--- START ---

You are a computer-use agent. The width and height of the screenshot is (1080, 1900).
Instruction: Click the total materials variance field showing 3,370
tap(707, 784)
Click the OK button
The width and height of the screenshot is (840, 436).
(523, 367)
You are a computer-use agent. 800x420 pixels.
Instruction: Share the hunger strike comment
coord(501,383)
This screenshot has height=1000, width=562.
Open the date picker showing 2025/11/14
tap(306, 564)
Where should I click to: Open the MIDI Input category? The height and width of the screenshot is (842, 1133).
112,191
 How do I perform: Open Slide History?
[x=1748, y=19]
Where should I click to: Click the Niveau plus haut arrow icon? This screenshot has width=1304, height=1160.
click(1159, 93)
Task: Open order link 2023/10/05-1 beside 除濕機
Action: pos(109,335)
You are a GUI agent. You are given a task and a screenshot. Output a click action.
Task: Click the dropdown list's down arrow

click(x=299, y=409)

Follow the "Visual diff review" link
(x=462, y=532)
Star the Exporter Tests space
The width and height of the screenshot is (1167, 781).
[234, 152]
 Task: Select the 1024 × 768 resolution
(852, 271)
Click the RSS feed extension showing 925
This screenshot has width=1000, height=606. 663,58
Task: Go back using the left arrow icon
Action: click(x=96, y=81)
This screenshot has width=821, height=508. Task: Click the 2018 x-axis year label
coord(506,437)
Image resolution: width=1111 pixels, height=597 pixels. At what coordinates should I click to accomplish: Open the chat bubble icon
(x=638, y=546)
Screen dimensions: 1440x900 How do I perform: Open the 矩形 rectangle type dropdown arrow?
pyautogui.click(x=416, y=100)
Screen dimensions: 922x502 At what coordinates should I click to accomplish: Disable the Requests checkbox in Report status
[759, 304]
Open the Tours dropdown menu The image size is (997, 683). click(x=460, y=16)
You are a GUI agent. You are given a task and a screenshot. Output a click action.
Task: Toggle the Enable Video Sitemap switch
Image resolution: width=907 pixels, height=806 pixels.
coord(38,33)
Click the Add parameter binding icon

--- END ---

**EXERCISE PROMPT:**
Each record, exactly as written, is to be printed again.

**TASK RESPONSE:**
You are a computer-use agent. The width and height of the screenshot is (1080, 1900).
Instruction: Click the total materials variance field showing 3,370
tap(707, 784)
Click the OK button
The width and height of the screenshot is (840, 436).
(523, 367)
You are a computer-use agent. 800x420 pixels.
Instruction: Share the hunger strike comment
coord(501,383)
This screenshot has height=1000, width=562.
Open the date picker showing 2025/11/14
tap(306, 564)
Where should I click to: Open the MIDI Input category? The height and width of the screenshot is (842, 1133).
112,191
 How do I perform: Open Slide History?
[x=1748, y=19]
Where should I click to: Click the Niveau plus haut arrow icon? This screenshot has width=1304, height=1160.
click(1159, 93)
Task: Open order link 2023/10/05-1 beside 除濕機
Action: pos(109,335)
You are a GUI agent. You are given a task and a screenshot. Output a click action.
Task: Click the dropdown list's down arrow

click(x=299, y=409)

Follow the "Visual diff review" link
(x=462, y=532)
Star the Exporter Tests space
The width and height of the screenshot is (1167, 781).
[234, 152]
 Task: Select the 1024 × 768 resolution
(852, 271)
Click the RSS feed extension showing 925
This screenshot has width=1000, height=606. 663,58
Task: Go back using the left arrow icon
Action: click(x=96, y=81)
This screenshot has width=821, height=508. Task: Click the 2018 x-axis year label
coord(506,437)
Image resolution: width=1111 pixels, height=597 pixels. At what coordinates should I click to accomplish: Open the chat bubble icon
(x=638, y=546)
Screen dimensions: 1440x900 How do I perform: Open the 矩形 rectangle type dropdown arrow?
pyautogui.click(x=416, y=100)
Screen dimensions: 922x502 At what coordinates should I click to accomplish: Disable the Requests checkbox in Report status
[759, 304]
Open the Tours dropdown menu The image size is (997, 683). click(x=460, y=16)
You are a GUI agent. You are given a task and a screenshot. Output a click action.
Task: Toggle the Enable Video Sitemap switch
Image resolution: width=907 pixels, height=806 pixels.
coord(38,33)
Click the Add parameter binding icon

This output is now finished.